Records excerpted from a collection
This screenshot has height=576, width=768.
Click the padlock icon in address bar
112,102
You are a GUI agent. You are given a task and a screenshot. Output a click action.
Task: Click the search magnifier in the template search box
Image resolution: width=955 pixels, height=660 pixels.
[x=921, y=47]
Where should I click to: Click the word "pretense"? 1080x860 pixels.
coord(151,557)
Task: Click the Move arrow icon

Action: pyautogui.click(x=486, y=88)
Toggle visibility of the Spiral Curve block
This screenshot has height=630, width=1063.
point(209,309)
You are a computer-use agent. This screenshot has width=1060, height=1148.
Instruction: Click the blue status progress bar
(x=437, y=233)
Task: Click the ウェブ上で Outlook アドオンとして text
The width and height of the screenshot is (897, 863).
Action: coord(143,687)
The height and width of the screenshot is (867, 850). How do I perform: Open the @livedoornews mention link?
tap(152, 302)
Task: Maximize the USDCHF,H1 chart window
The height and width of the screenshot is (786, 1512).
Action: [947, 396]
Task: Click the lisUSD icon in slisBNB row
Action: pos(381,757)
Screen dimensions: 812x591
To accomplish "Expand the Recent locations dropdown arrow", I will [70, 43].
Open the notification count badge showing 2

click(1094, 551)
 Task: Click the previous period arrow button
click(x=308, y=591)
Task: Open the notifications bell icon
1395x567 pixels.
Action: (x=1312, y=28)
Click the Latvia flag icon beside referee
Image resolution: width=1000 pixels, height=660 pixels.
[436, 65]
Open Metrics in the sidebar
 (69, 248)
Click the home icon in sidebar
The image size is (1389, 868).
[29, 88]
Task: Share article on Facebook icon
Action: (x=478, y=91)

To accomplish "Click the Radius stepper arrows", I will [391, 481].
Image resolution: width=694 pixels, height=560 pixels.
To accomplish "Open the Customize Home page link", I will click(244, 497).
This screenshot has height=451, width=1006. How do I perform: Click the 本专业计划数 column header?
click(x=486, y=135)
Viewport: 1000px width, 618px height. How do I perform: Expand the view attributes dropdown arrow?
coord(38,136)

**Stated task:**
Which lines in the listing contain the word "screenshot"? Copy out each of those lines in full.

**Correct response:**
This screenshot has height=576, width=768.
You are a GUI agent. You are given a task and a screenshot. Output a click action.
This screenshot has height=630, width=1063.
You are a computer-use agent. This screenshot has width=1060, height=1148.
The width and height of the screenshot is (897, 863).
The height and width of the screenshot is (867, 850). How do I perform: Open the @livedoornews mention link?
The height and width of the screenshot is (786, 1512).
This screenshot has height=451, width=1006. How do I perform: Click the 本专业计划数 column header?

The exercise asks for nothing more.